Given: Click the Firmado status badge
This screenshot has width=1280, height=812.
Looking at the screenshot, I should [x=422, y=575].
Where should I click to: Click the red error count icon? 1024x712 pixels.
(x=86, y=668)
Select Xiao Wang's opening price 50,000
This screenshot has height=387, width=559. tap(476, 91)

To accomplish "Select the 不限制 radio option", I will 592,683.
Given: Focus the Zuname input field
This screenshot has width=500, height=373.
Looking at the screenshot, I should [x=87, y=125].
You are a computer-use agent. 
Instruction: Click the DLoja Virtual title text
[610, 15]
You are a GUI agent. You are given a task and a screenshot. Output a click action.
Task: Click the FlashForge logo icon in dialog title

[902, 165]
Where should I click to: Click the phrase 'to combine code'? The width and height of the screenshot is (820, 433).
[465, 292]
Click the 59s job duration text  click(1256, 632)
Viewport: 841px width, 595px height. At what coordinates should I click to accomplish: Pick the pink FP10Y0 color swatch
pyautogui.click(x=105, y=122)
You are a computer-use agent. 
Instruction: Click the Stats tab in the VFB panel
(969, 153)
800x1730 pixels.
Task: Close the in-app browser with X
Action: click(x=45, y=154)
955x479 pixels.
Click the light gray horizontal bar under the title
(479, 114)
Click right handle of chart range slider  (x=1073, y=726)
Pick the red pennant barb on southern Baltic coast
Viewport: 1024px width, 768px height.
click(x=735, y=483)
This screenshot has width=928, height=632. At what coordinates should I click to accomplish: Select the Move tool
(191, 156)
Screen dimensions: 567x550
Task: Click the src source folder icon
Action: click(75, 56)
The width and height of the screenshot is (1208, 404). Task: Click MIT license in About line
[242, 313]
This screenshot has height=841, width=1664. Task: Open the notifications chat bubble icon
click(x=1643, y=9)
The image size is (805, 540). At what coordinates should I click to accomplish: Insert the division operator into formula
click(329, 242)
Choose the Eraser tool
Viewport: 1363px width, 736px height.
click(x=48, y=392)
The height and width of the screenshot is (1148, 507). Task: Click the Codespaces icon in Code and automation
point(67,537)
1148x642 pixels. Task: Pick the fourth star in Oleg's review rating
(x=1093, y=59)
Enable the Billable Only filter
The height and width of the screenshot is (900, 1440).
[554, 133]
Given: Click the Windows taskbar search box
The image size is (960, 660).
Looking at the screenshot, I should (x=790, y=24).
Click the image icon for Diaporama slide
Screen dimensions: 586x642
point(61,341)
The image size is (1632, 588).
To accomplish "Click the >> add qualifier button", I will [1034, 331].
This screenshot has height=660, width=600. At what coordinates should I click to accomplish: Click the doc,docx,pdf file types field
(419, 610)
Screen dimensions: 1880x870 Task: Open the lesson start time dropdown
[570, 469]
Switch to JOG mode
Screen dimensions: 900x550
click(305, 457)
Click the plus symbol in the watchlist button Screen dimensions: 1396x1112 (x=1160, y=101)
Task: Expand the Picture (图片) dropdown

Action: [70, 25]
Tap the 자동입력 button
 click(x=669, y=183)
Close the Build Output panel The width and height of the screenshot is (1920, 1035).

———

Tally the lines in the records above that contain the word "Output", and give only that number.

**TASK RESULT**: 2